For paint we’ve found another product from Benjamin Moore – Advanced Paint. When spraying a satin finish it lays down like glass – super bright and reflective, giving us a clear indication of any irregularities with the surface (which is rare). It dries quickly but we recommend 24 hours between coats to ensure it is dry to touch and able to be moved from a drying rack to the paint booth. We also use Benjamin Moore Advanced paint for all of our moldings which pairs perfectly with Sherwin Williams Emerald. See, even competitors can play nice in the sandbox…like I said, we’ve found out the hard way (otherwise known as trial and error).
Since we touched on the best paint we have to talk about the best sprayer. We have a variety of sprayers for any project including 3 Graco Handheld Airless Sprayers, a Graco 390 PC Airless Sprayer and a Graco Finish Pro HLVP Sprayer. Now, most every professional painter will recommend an HVLP setup but we’ve had a hard time getting ours dialed in. Perhaps it’s due to lack of time allowance required to really get to know the sprayer, but when we’ve used it the result is terrible. Our team is proficient and comfortable with the 390 PC for all of our built-ins, while we always have the Graco Handheld with us to do all the finish details on a job such as last minute filler pieces, or air vent covers to match the build.
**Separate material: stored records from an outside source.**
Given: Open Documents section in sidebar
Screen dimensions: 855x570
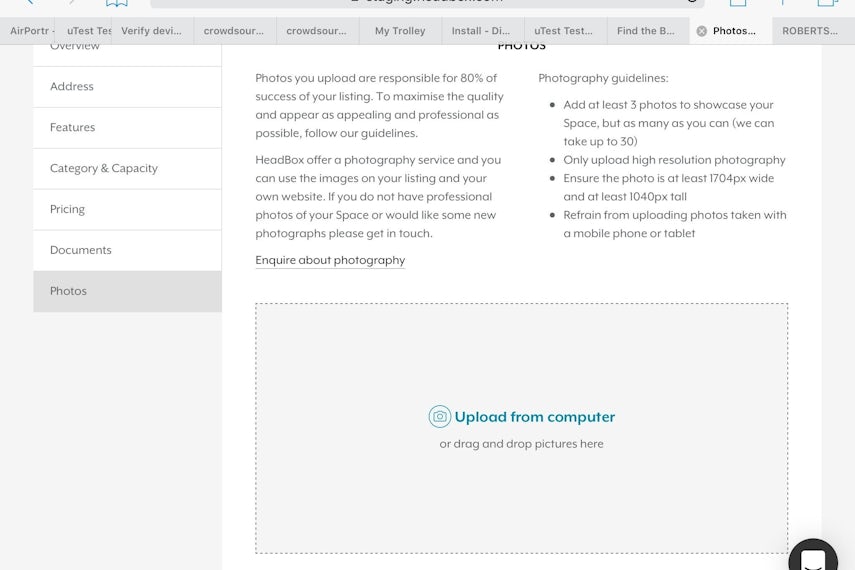Looking at the screenshot, I should 127,250.
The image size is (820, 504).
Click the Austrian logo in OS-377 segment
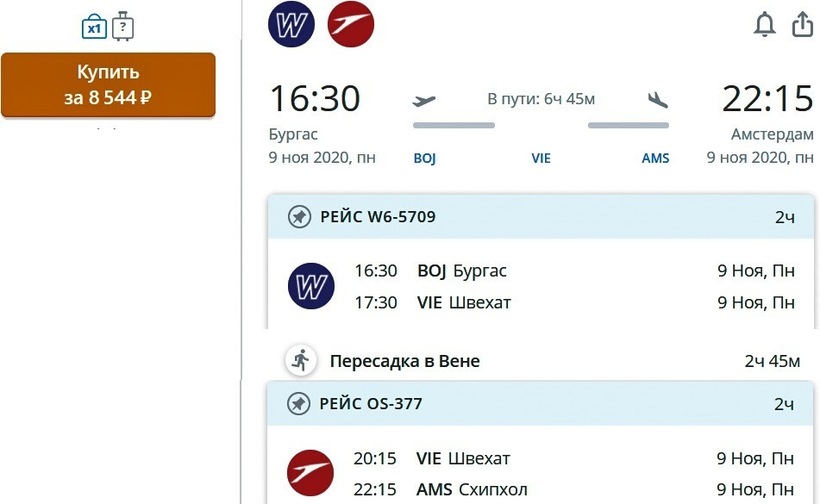[310, 475]
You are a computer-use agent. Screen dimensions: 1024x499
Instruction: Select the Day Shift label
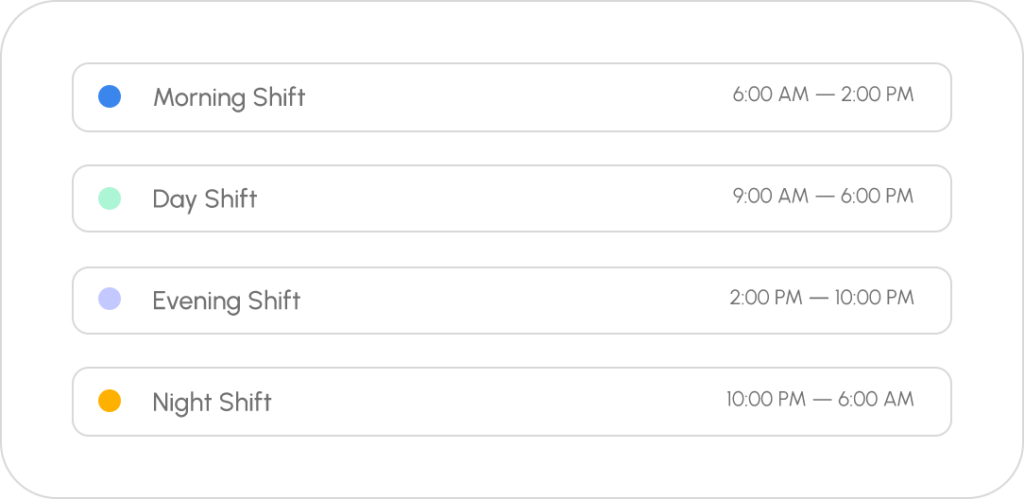(205, 199)
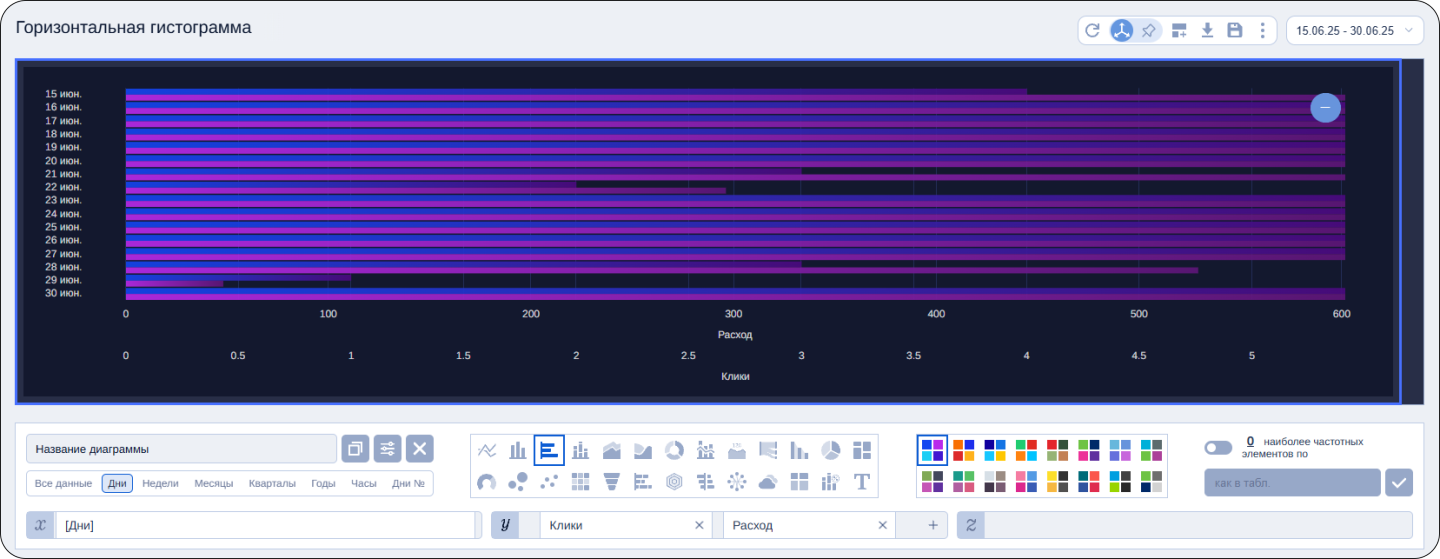The height and width of the screenshot is (559, 1440).
Task: Select the line chart type icon
Action: (x=487, y=451)
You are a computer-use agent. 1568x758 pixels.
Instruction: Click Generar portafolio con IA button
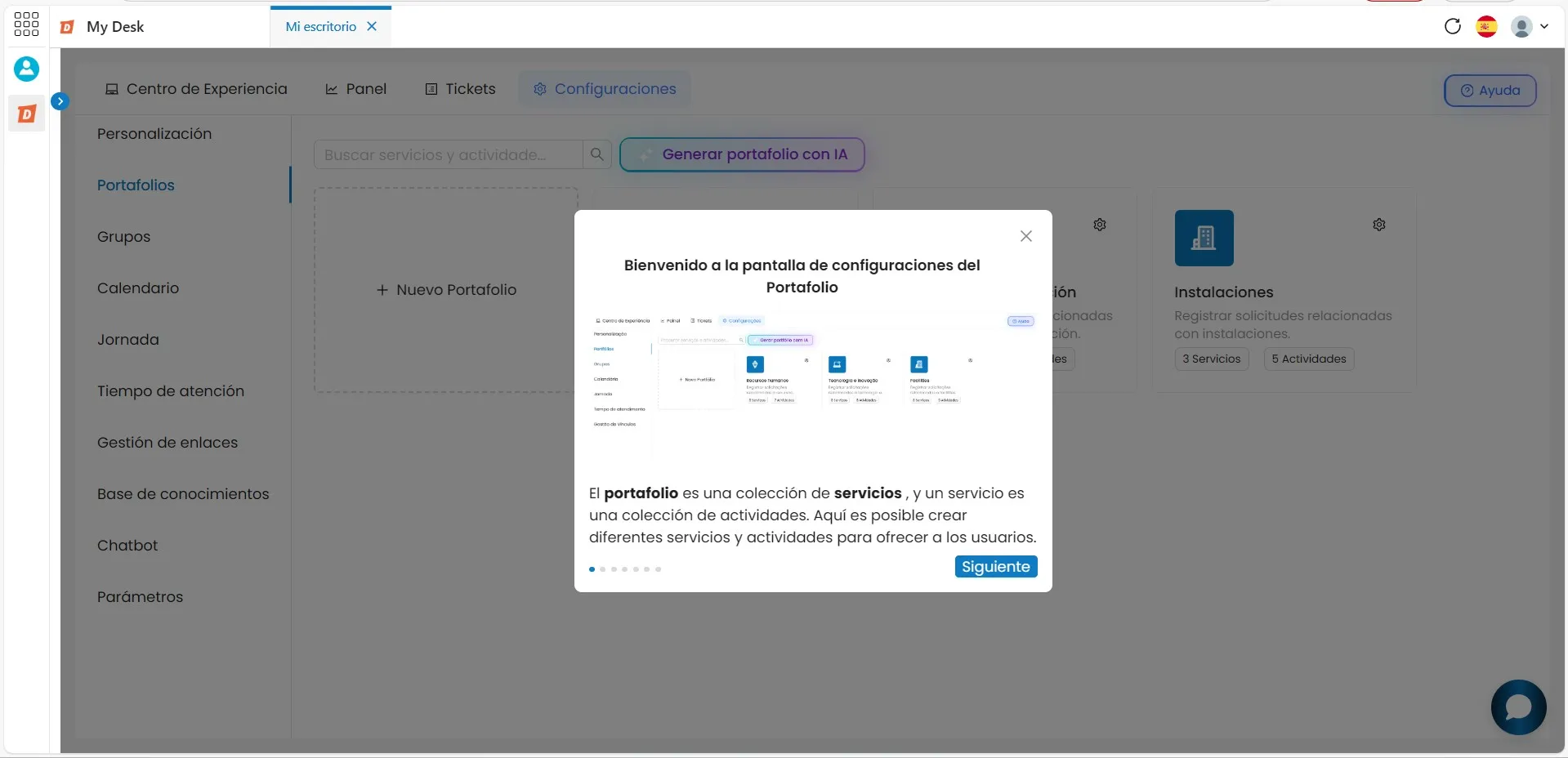(x=742, y=154)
Even more important than the sprayer itself is the gun and the tip. For the 390 PC we have a Contractor Professional gun and almost always use a detail tip. We prefer the Graco 310 tip, which has a fine finish low pressure allowing us to hit all the crevices without heavy areas.
Whenever you paint you want to move from side to side and always pull the trigger quickly in the air and fan onto the surface. We like to start inside any cubbies from corner to corner then fill in the sides, top and bottom. Our next pass will be on the outer sides, top and bottom (if needed) and finally the face frame. Once dry you want to lightly grace the surface with the palm of your hand to get a feel for the surface. This is when we typically do a light pass on rough areas with the palm sander fixed with 220 grit sand paper. Again, light smooth passes.
Repeat to finish with a solid 2 – 3 coats of paint and it is a wrap! Note that it takes approximately 28 days for paint to fully cure, so be sure to install with caution outside of that 28 day window. We do it all the time so don’t worry…it works.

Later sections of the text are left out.